[Opening Supplied information section]

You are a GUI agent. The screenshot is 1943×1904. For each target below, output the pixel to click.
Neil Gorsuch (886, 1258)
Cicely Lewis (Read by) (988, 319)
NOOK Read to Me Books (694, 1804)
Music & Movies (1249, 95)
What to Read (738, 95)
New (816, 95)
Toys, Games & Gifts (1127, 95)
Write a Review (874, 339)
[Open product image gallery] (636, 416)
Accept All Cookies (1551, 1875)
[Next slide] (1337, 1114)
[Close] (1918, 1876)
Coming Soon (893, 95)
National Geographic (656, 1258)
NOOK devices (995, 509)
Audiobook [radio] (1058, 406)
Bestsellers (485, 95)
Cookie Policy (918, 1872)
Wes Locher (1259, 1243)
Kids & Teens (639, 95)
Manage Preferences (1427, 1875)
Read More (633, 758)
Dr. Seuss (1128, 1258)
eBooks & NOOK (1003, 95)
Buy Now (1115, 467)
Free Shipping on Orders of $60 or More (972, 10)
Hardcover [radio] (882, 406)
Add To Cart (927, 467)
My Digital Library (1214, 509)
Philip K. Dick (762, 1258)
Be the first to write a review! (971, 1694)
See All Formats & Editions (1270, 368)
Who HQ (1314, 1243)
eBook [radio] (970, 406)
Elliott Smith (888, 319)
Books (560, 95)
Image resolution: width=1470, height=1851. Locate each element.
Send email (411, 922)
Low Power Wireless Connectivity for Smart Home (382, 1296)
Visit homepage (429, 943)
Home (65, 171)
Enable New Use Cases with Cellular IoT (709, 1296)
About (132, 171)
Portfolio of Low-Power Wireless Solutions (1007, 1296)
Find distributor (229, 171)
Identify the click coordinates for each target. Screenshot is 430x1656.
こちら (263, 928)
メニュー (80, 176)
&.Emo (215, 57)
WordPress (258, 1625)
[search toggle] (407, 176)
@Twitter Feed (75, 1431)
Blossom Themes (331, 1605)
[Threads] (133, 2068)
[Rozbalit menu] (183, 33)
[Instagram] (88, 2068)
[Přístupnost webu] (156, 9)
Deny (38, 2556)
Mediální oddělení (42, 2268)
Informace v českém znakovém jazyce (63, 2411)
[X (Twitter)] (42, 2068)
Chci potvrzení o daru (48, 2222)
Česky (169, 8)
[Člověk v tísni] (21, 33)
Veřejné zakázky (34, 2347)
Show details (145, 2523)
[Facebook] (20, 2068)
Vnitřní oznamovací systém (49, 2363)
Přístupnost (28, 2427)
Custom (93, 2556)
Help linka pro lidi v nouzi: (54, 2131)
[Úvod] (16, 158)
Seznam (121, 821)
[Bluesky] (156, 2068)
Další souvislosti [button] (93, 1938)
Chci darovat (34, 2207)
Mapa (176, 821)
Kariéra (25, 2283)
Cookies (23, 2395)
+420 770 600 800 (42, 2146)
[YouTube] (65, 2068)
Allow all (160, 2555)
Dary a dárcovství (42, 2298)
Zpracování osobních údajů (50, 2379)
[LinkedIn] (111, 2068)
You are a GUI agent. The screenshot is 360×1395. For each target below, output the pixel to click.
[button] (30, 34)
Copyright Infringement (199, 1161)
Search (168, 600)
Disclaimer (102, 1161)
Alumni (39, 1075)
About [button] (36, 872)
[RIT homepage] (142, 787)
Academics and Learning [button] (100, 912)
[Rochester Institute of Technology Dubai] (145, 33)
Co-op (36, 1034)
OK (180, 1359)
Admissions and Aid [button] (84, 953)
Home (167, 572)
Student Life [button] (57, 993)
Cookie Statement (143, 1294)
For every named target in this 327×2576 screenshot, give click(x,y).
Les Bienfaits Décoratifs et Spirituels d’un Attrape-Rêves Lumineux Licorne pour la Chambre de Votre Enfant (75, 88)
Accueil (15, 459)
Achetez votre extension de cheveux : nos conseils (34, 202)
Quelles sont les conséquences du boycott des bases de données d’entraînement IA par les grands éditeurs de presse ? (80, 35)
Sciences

[Closing Supplied information section]

• **Instructions to follow**
The required answer is the exact run of lines above starting at the line with "メニュー (80, 176)" and ending at the line with "Česky (169, 8)", with both ends present.

• **Solution for this problem**
メニュー (80, 176)
&.Emo (215, 57)
WordPress (258, 1625)
[search toggle] (407, 176)
@Twitter Feed (75, 1431)
Blossom Themes (331, 1605)
[Threads] (133, 2068)
[Rozbalit menu] (183, 33)
[Instagram] (88, 2068)
[Přístupnost webu] (156, 9)
Deny (38, 2556)
Mediální oddělení (42, 2268)
Informace v českém znakovém jazyce (63, 2411)
[X (Twitter)] (42, 2068)
Chci potvrzení o daru (48, 2222)
Česky (169, 8)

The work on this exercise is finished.